Teks Kutipan:
---

Januari 11, 2009

LOMPATAN KSATRIA KATAK

Cerita tentang Ksatria Katak saya dapat dari mantan Imamu Masjid Kraton Benteng Wolio di Pulau Buton dua tahun yang silam. Pada masa Kesultanan Kesultanan Butuni, Imamu Masjid memiliki peran sentral dalam bidang spiritual. Ia merupakan sultan kedua di organisasi itu dengan julukan Sultan Batin. Dan, di tingkat spiritualnya, ia diyakini bukan sekedar ahli tarekat atau hakekat, tapi ahli ma’rifat!

Namun, saya tidak akan berpanjang-panjang dengan cerita kejayaan dan era emas Imamu Masjid di masa silam. Karena, hanya akan menyita berlembar-lembar halaman dan konteksnya belum cukup penting untuk diungkap. Dan, saya lebih tertarik mengingat kembali amsal atau pemisalan yang diungkap sang mantan Imamu Masjid tentang Ksatria Katak.

Tuturnya, dalam setiap ruang kehidupan terdapat banyak tokoh dan karakter. Kalau mau merenung sedikit saja, kita segera sadar, karakter dari setiap tokoh itu sebenarnya merupakan penampakan dari karakter hewan-hewan di hutan luas. Artinya, setiap manusia menyimpan potensi kehewanan. Selain itu, aksi-aksi yang diperlihatkan manusia di kehidupan nyata pun tak ubahnya aksi-aksi hewan-hewan di Kerajaan Rimba.

Lantas, ia pun mengenalkan saya pada tokoh Kstaria Katak di Kerajaan Rimba itu. Meski sekedar katak, menurutnya, hewan itu memiliki kegemilangan yang tak seburuk rupa dan bentuknya. Karena, ia memiliki lompatan-lompatan yang melebihi kecepatan, kecerdasan, dan kesetiaan hewan lain. Berkat kelebihannya itulah ia terkenal dengan jargon “lompatan Ksatria Katak”.

---

Data yang Diberikan:
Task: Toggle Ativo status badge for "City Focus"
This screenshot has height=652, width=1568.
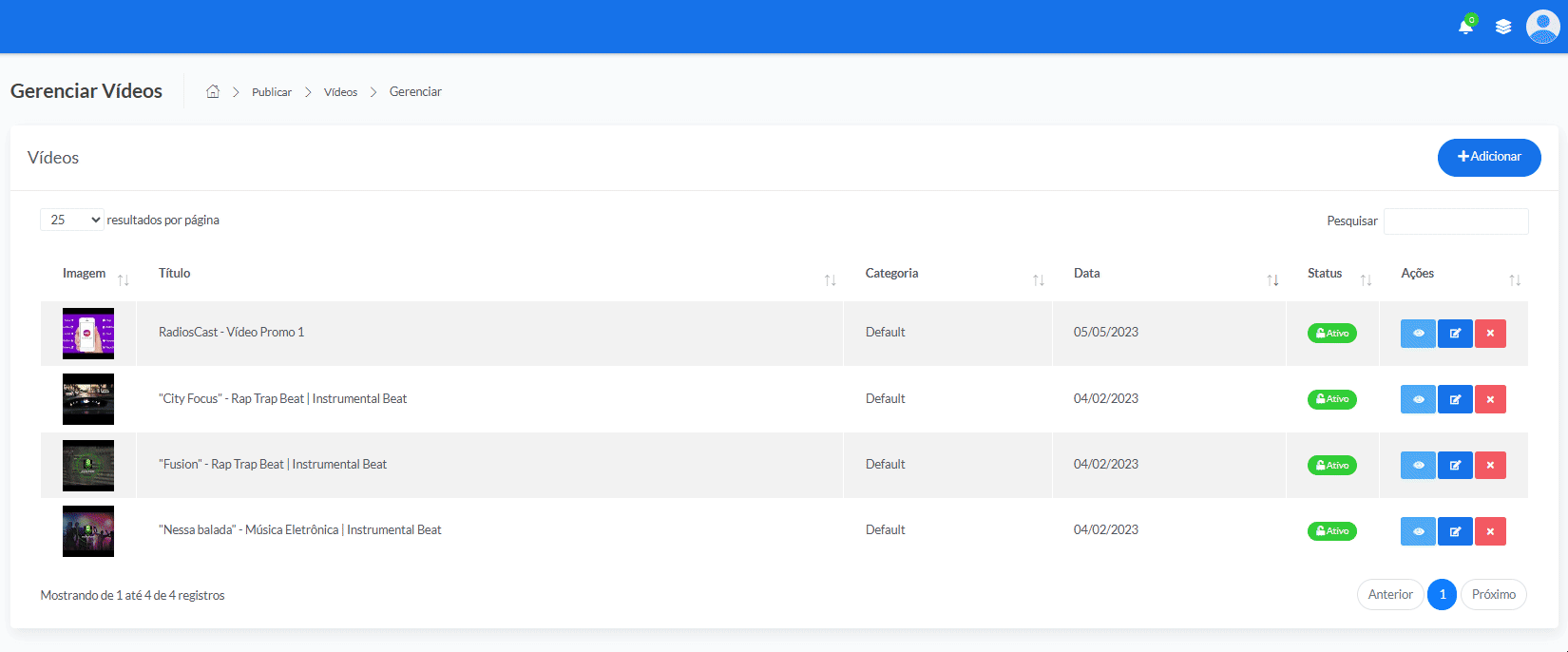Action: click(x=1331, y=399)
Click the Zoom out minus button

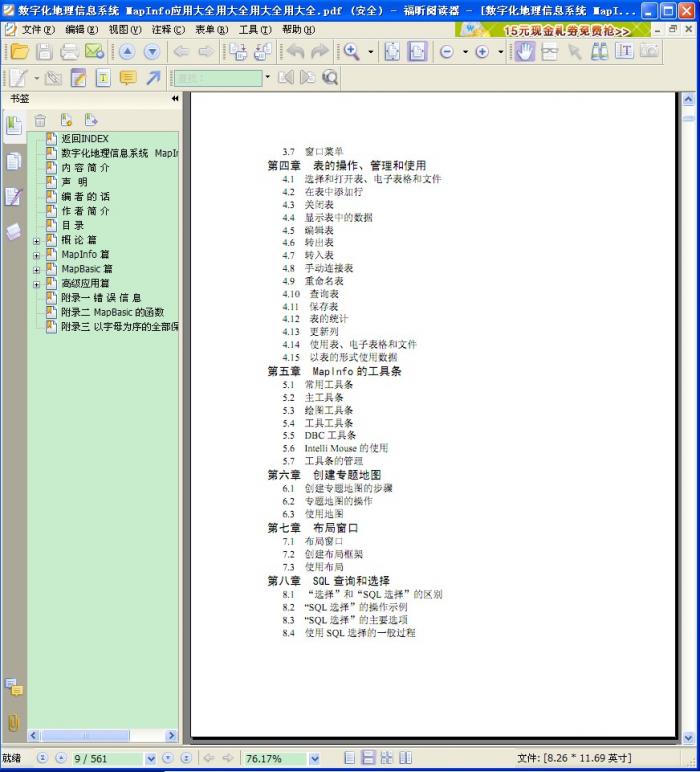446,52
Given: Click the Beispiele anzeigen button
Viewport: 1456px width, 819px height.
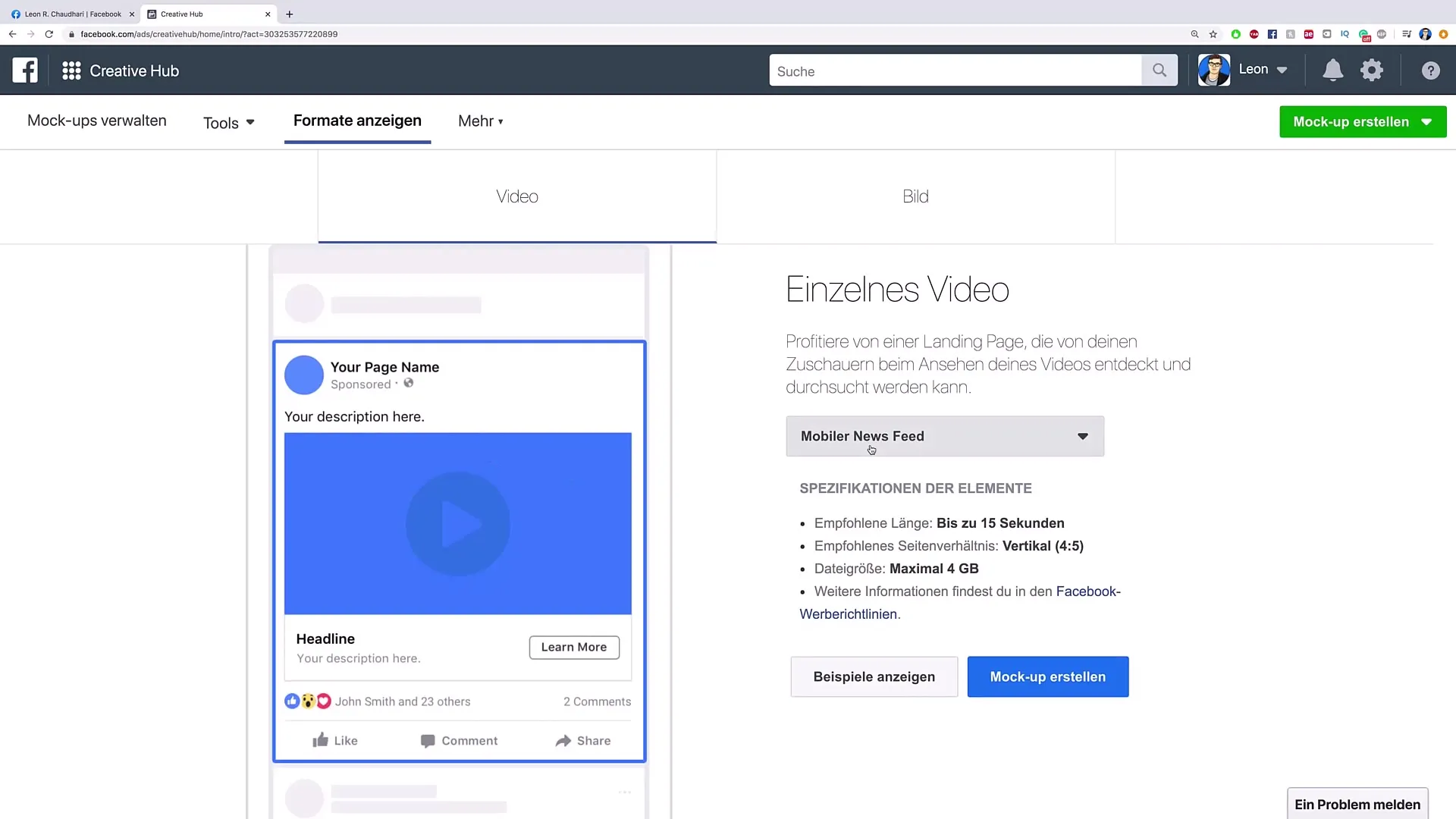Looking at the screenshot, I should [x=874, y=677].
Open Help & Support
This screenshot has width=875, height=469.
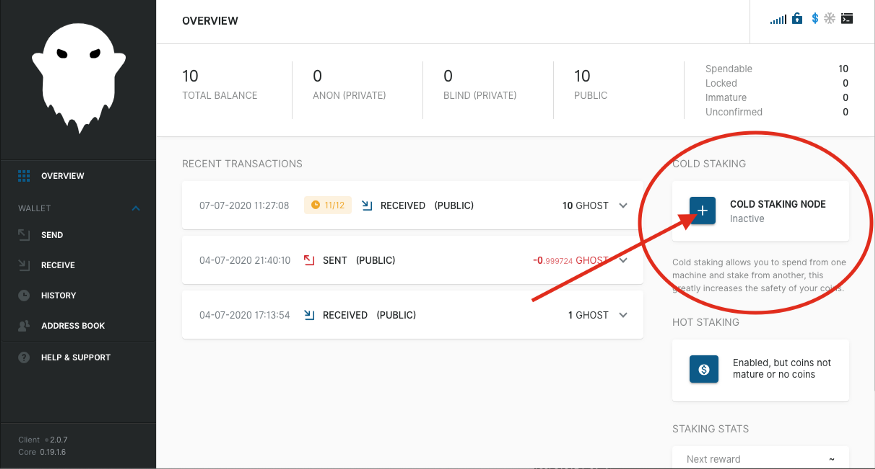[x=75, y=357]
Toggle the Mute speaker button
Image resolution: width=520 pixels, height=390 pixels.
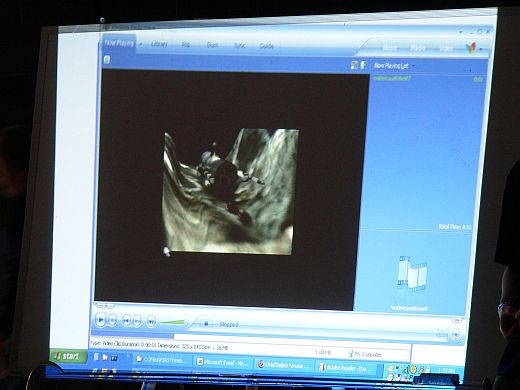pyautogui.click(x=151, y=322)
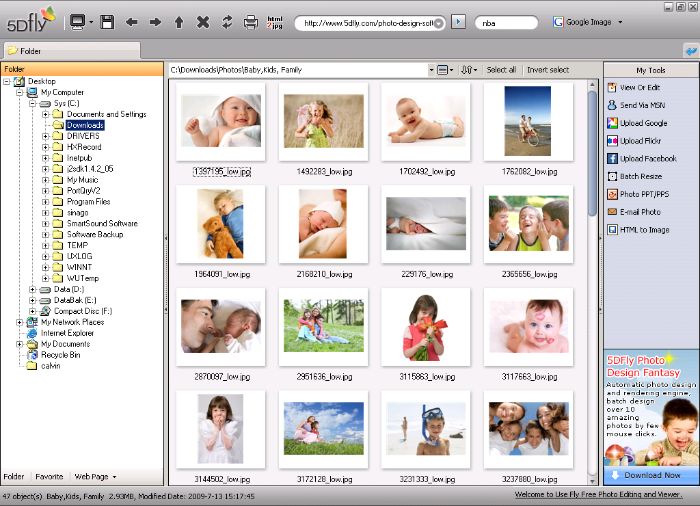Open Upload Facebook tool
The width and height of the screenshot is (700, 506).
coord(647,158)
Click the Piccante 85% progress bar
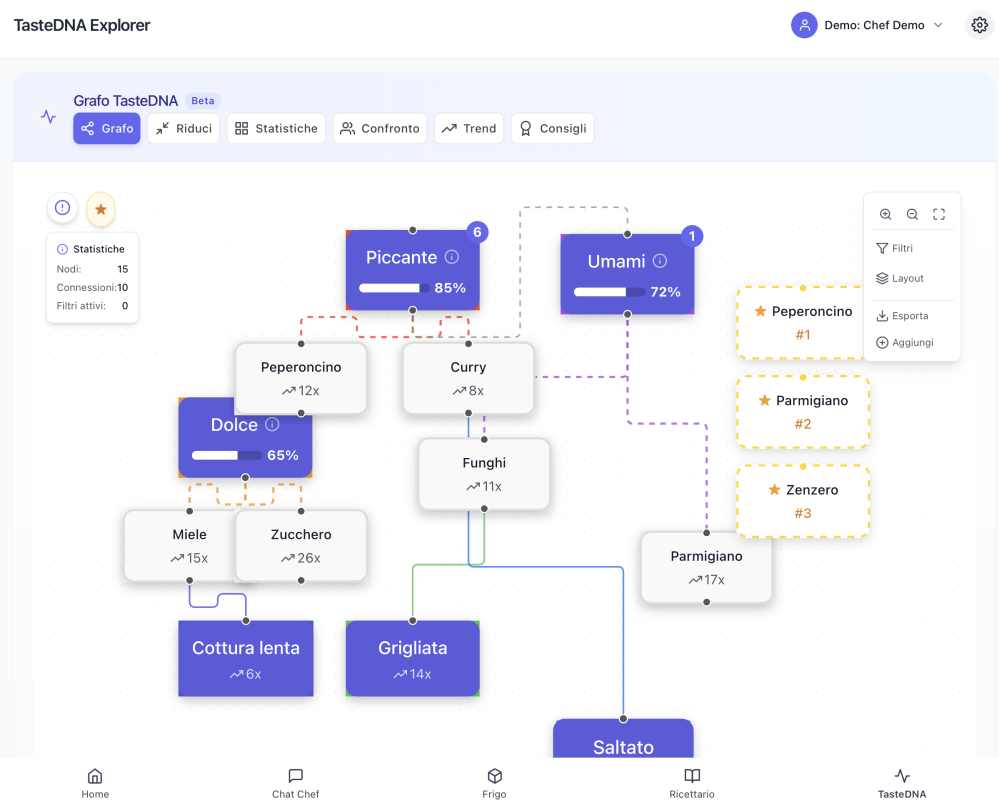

---

Daftar Tugas:
1: Sebutkan semua hal yang, menurut teks tentang Ksatria Katak, dilampaui oleh lompatan-lompatan katak dibandingkan hewan lain.
2: Sajikan sebagai daftar bernomor baris-baris catatan, mulai dari baris yang memuat "Given: Click the Beispiele anzeigen button" sampai akhir catatan, tanpa baris kosong. Jangan sertakan gambar dalam jawaban.

Daftar Penyelesaian:
1:
1. Kecepatan
2. Kecerdasan
3. Kesetiaan

2:
1. Given: Click the Beispiele anzeigen button
2. Viewport: 1456px width, 819px height.
3. Looking at the screenshot, I should [x=874, y=677].
4. Open Help & Support
5. This screenshot has width=875, height=469.
6. [x=75, y=357]
7. Toggle the Mute speaker button
8. Image resolution: width=520 pixels, height=390 pixels.
9. pyautogui.click(x=151, y=322)
10. Open Upload Facebook tool
11. The width and height of the screenshot is (700, 506).
12. coord(647,158)
13. Click the Piccante 85% progress bar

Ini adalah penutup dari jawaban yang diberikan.